▶ [WHAT IS NEEDED] Copy every line of these records with no changes.

▶ [Records of locating words and elements]
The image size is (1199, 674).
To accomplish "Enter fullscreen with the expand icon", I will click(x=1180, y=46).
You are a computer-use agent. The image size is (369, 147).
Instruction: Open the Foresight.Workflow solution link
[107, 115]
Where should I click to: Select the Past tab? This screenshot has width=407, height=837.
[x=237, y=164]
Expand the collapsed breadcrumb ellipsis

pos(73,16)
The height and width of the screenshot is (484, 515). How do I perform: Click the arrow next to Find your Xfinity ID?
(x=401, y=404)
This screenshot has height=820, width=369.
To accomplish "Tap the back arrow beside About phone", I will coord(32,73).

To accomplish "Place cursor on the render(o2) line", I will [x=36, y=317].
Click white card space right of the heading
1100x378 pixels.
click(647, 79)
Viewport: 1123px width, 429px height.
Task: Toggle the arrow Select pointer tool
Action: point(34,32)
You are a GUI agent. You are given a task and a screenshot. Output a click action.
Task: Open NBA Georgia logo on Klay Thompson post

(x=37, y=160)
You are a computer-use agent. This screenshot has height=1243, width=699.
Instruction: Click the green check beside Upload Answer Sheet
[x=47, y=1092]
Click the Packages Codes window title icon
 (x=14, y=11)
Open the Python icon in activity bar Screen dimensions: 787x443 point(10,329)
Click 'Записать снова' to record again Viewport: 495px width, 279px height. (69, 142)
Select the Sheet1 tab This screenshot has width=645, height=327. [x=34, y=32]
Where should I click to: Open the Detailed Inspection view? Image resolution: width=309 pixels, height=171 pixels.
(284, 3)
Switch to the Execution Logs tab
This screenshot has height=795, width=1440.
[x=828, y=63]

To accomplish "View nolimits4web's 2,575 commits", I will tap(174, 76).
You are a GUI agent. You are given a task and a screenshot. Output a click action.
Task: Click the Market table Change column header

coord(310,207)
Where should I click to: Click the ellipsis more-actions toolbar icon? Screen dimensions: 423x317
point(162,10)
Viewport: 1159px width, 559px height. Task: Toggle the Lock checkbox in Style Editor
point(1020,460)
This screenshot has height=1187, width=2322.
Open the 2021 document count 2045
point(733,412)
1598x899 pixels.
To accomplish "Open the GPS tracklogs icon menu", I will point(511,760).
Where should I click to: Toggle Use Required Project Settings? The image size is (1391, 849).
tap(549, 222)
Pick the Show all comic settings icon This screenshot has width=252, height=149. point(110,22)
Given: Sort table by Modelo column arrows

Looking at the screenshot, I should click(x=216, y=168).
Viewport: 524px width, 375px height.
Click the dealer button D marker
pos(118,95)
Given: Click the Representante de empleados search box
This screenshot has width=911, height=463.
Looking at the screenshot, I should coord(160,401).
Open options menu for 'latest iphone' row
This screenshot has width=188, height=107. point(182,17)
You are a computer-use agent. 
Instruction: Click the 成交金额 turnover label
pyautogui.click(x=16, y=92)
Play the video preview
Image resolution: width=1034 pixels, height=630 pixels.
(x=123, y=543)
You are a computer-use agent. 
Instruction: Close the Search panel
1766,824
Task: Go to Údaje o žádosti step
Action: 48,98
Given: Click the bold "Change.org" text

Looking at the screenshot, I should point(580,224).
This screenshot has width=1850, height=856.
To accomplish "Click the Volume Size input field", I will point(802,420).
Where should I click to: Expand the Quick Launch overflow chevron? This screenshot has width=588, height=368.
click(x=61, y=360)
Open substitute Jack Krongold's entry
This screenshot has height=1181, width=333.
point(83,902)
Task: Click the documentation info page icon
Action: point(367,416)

▶ [TASK SOLUTION]
The image size is (1199, 674).
To accomplish "Enter fullscreen with the expand icon", I will click(x=1180, y=46).
You are a computer-use agent. The image size is (369, 147).
Instruction: Open the Foresight.Workflow solution link
[107, 115]
Where should I click to: Select the Past tab? This screenshot has width=407, height=837.
[x=237, y=164]
Expand the collapsed breadcrumb ellipsis

pos(73,16)
The height and width of the screenshot is (484, 515). How do I perform: Click the arrow next to Find your Xfinity ID?
(x=401, y=404)
This screenshot has height=820, width=369.
To accomplish "Tap the back arrow beside About phone", I will coord(32,73).

To accomplish "Place cursor on the render(o2) line", I will [x=36, y=317].
Click white card space right of the heading
1100x378 pixels.
click(647, 79)
Viewport: 1123px width, 429px height.
Task: Toggle the arrow Select pointer tool
Action: point(34,32)
You are a GUI agent. You are given a task and a screenshot. Output a click action.
Task: Open NBA Georgia logo on Klay Thompson post

(x=37, y=160)
You are a computer-use agent. This screenshot has height=1243, width=699.
Instruction: Click the green check beside Upload Answer Sheet
[x=47, y=1092]
Click the Packages Codes window title icon
 (x=14, y=11)
Open the Python icon in activity bar Screen dimensions: 787x443 point(10,329)
Click 'Записать снова' to record again Viewport: 495px width, 279px height. (69, 142)
Select the Sheet1 tab This screenshot has width=645, height=327. [x=34, y=32]
Where should I click to: Open the Detailed Inspection view? Image resolution: width=309 pixels, height=171 pixels.
(284, 3)
Switch to the Execution Logs tab
This screenshot has height=795, width=1440.
[x=828, y=63]

To accomplish "View nolimits4web's 2,575 commits", I will tap(174, 76).
You are a GUI agent. You are given a task and a screenshot. Output a click action.
Task: Click the Market table Change column header

coord(310,207)
Where should I click to: Click the ellipsis more-actions toolbar icon? Screen dimensions: 423x317
point(162,10)
Viewport: 1159px width, 559px height. Task: Toggle the Lock checkbox in Style Editor
point(1020,460)
This screenshot has height=1187, width=2322.
Open the 2021 document count 2045
point(733,412)
1598x899 pixels.
To accomplish "Open the GPS tracklogs icon menu", I will point(511,760).
Where should I click to: Toggle Use Required Project Settings? The image size is (1391, 849).
tap(549, 222)
Pick the Show all comic settings icon This screenshot has width=252, height=149. point(110,22)
Given: Sort table by Modelo column arrows

Looking at the screenshot, I should click(x=216, y=168).
Viewport: 524px width, 375px height.
Click the dealer button D marker
pos(118,95)
Given: Click the Representante de empleados search box
This screenshot has width=911, height=463.
Looking at the screenshot, I should coord(160,401).
Open options menu for 'latest iphone' row
This screenshot has width=188, height=107. point(182,17)
You are a computer-use agent. 
Instruction: Click the 成交金额 turnover label
pyautogui.click(x=16, y=92)
Play the video preview
Image resolution: width=1034 pixels, height=630 pixels.
(x=123, y=543)
You are a computer-use agent. 
Instruction: Close the Search panel
1766,824
Task: Go to Údaje o žádosti step
Action: 48,98
Given: Click the bold "Change.org" text

Looking at the screenshot, I should point(580,224).
This screenshot has width=1850, height=856.
To accomplish "Click the Volume Size input field", I will point(802,420).
Where should I click to: Expand the Quick Launch overflow chevron? This screenshot has width=588, height=368.
click(x=61, y=360)
Open substitute Jack Krongold's entry
This screenshot has height=1181, width=333.
point(83,902)
Task: Click the documentation info page icon
Action: point(367,416)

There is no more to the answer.